Recent changes to pensions have made them more flexible than ever before. Since government and financial reforms introduced in April, many now have greater freedoms and choices regarding their pensions than ever before.
Essentially, pensioners can choose to withdraw more money from their pension pots, and at a time to suit you. Indeed, financial advisers report dealing with pensioners who want to withdraw pension money to fund purchases including Bentleys, a second home, speedboats, and children’s’ weddings, amongst other queries. Alternatively, the pension arrangements can be left as they are. Or the pensioner can you can (within limits and reason) do both.
If seeking to withdraw from your pension funds, you can draw down he funds, or use UFPLUS. If you draw down, effectively you withdraw a large amount- but leave the remaining lump sum invested. However the money is withdrawn, the first 35% is tax free, with subsequent withdrawals taxed at your marginal tax rate.
The alternative is the Uncrystallised Funds Pension Lump Sum route, or UFPLUS. With UFPLUS, your money stays invested in your pension plan, and can be taken directly out of the pension pot.
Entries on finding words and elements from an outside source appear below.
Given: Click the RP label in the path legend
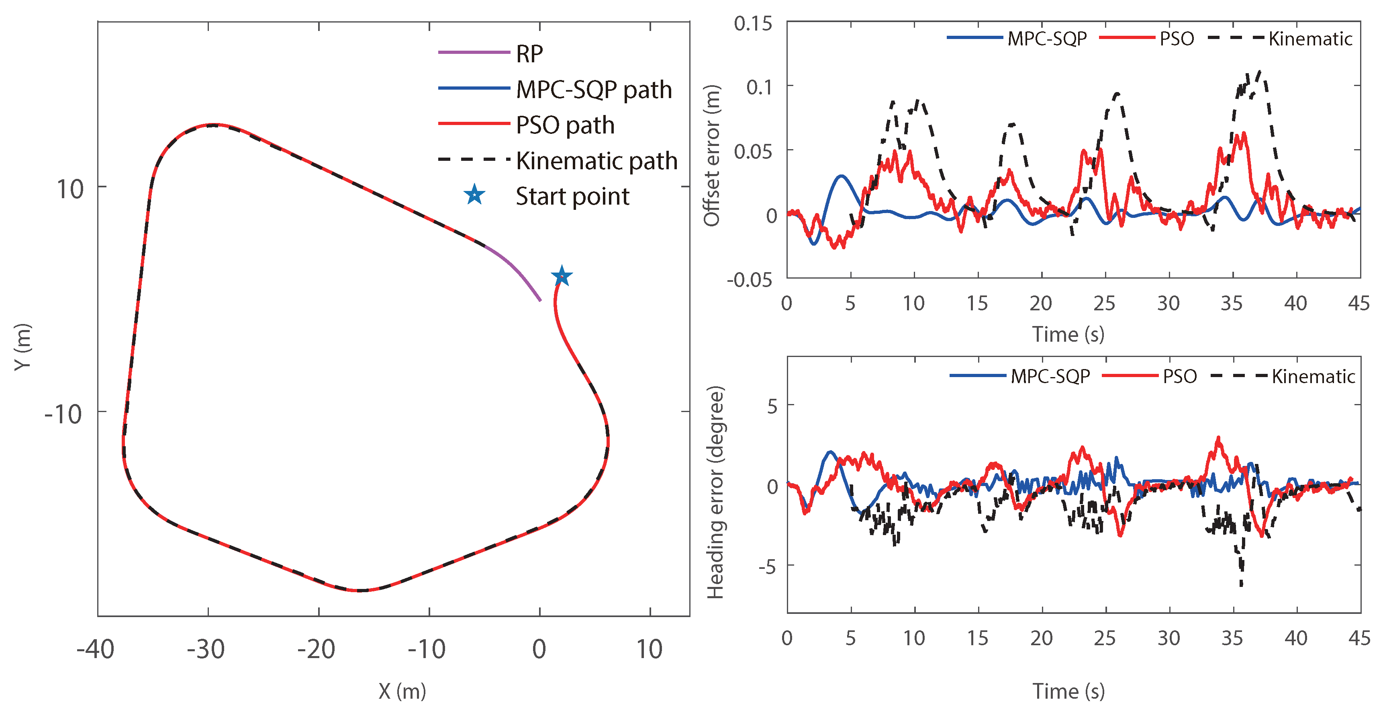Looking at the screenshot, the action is click(x=529, y=54).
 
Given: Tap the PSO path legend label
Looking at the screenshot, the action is click(x=565, y=125).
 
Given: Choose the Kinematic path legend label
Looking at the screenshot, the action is click(x=597, y=161).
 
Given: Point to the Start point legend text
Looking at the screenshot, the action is click(x=573, y=197).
Essentially, UFPLUS allows you to use your pension plan lie a bank account. Despite the apparent ease- withdrawals from the UFPLUS ‘account’ are not necessarily easy, and are taxed each time. Additionally, once you start making withdrawals using UFPLUS, the money you are allowed to pay into your pension fund annually falls from £40,000 to £10,000.
UFPLUS is recommended for those who want to make smaller but regulator withdrawals from their pension fund, below the 25% tax free limit. According to Chris Noon, a partner at actuaries Hymans Robertson, using “Ufplus to withdraw money is the best option for those paying £10,000 or less into their pension each year and paying basic rate tax… It has fee advantages – these will be lower than on drawdown – as well as tax benefits.”
Alternatively, you can use annuities, or continue to invest the whole pension fund. Recent reforms give pensioners that freedom, flexibility and more choice regarding their pensions and retirement planning.
Financial advisers have seen a record number of pensioners getting in touch, and asking such questions, as they get more choice, and power over their retirement funds. However, with such freedom and choice comes responsibility. Taking charge of your retirement finances in such a way, and setting up your pension arrangements to suit you, comes with inherent financial risks. Also, there is a risk of fraud, as people seek to take advantage of pensioners and such arrangements.
Essentially, April’s reforms gave more power to you, the pensioner. This is but one of government moves concerning pensions. Aside from the popular Pensioner Bonds, employers now have to set up and provide pension arrangements for their employees.
It is always advised to consider your pension plans early. With recent government changes, pensions are more complicated than ever, and require more thought and choice, even at a younger age. As such, government rules are forcing people to do just that. Although the reforms themselves might attract criticism from pensioners, savers, employers, financial advisers and commentators, and the financial sector, all would agree that forcing people to consider pension arrangements early is only a good thing.